We know Mr Johnson will Get Brexit Done because it said so on his mug. No, not the one blustering from under that artfully dishevelled barnet, but the ceramic one he held aloft while at the Conservative party conference. We also know he Means Business, as he had his sleeves rolled up while jabbing at his laptop.

I’ve worked in an office for nigh-on thirty years and I don’t think I’ve ever seen any of my male colleagues’ forearms. Operating a computer is not the same as, say, working a combine — Boris’ cuffs could easily stay fastened at the wrist, without any danger of getting entangled in his MacBook’s mechanism. Nonetheless, the rolled sleeve is a surprisingly powerful symbol.

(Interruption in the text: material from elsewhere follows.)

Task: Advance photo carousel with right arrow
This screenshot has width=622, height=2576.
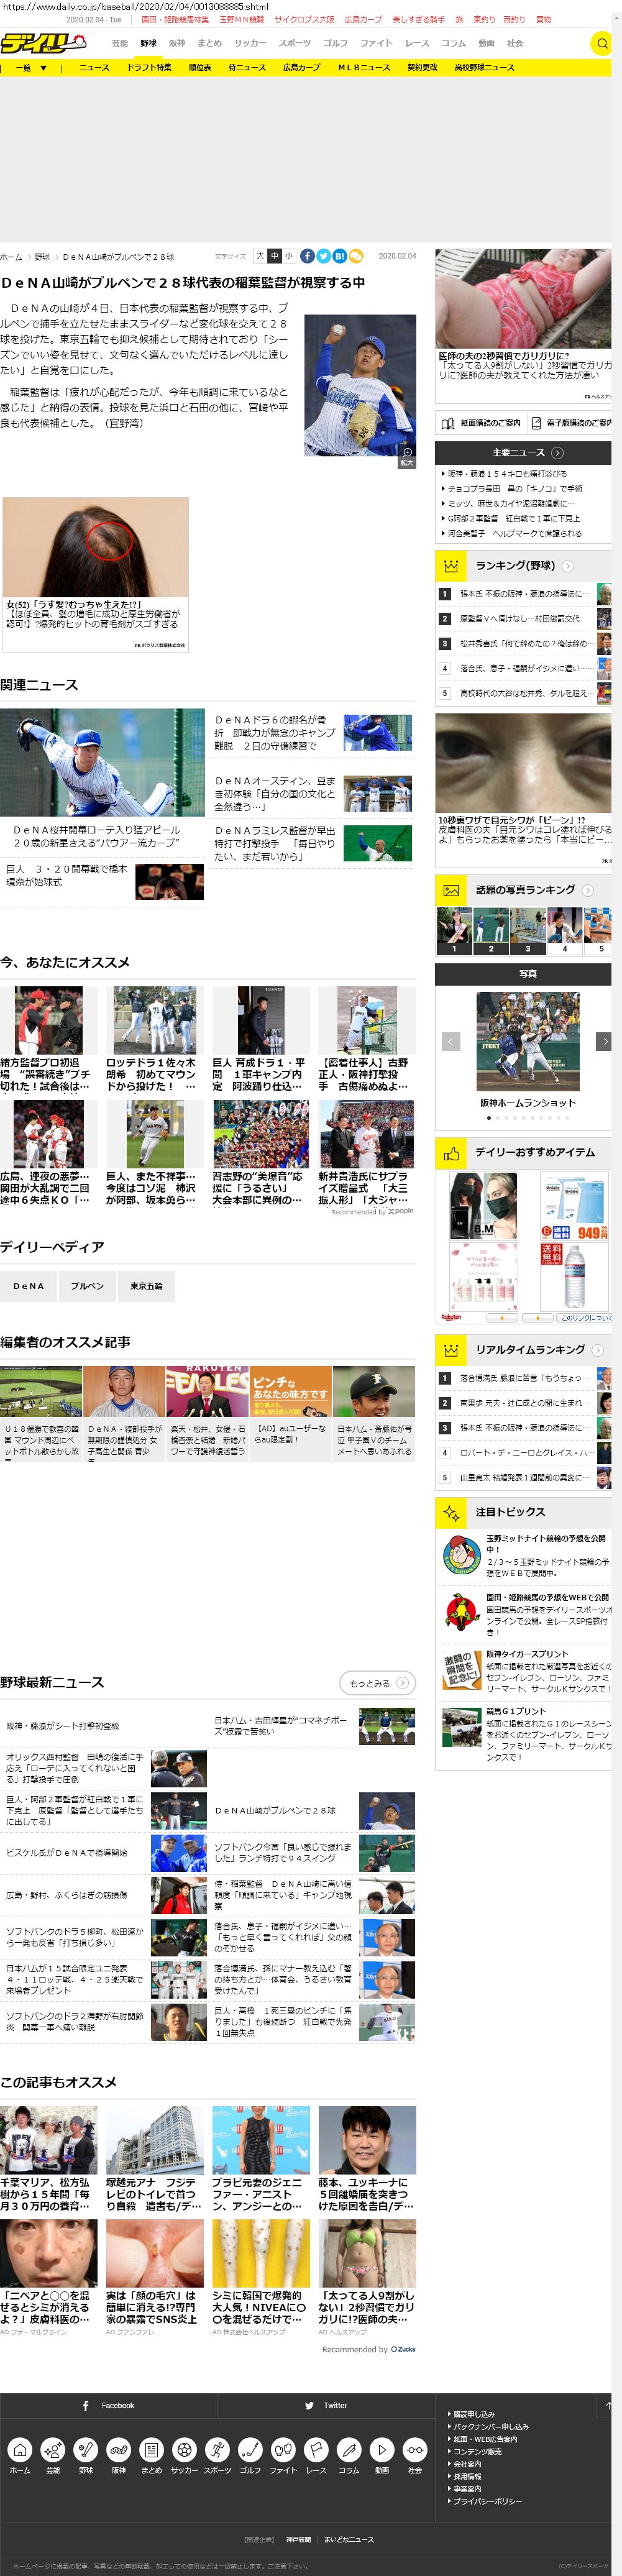Action: [x=603, y=1041]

Since his electoral victory, the Island’s own MP, Bob Seely, is often seen jacketless with shirt sleeves up to his elbows — particularly when being photographed talking with his constituents, possibly to demonstrate that he is a regular chap of the people.

Knowing how competitive fellas can get, surely this bare-arms race can only escalate? What next? A loosened tie? Strategic unbuttoning? Or maybe full on bare-chested Putin? If exposing an untoned forearm can give the impression of being a Man of Action, imagine what being stripped to the waist could do for the Prime Minister’s cachet? Entering the Brexit negotiations topless and chest-bumping Michel Barnier is surely the next logical step.

Perhaps I should rein it in before I start suggesting naked wrestling as a way to resolve international conflict.

Back in the land of the fully dressed, maybe the chaps could learn a more subtle thing or two about weaponising their wardrobe from Lady Hale who, in her role as President of the Supreme Court, read out the ruling that Boris Johnson’s advice to the Queen that parliament should be prorogued was unlawful. While the nation hung on her words, accessory-watchers were all a-fluster about her ginormous spider brooch. What could it mean? If Lady Hale was the spider, who was the fly?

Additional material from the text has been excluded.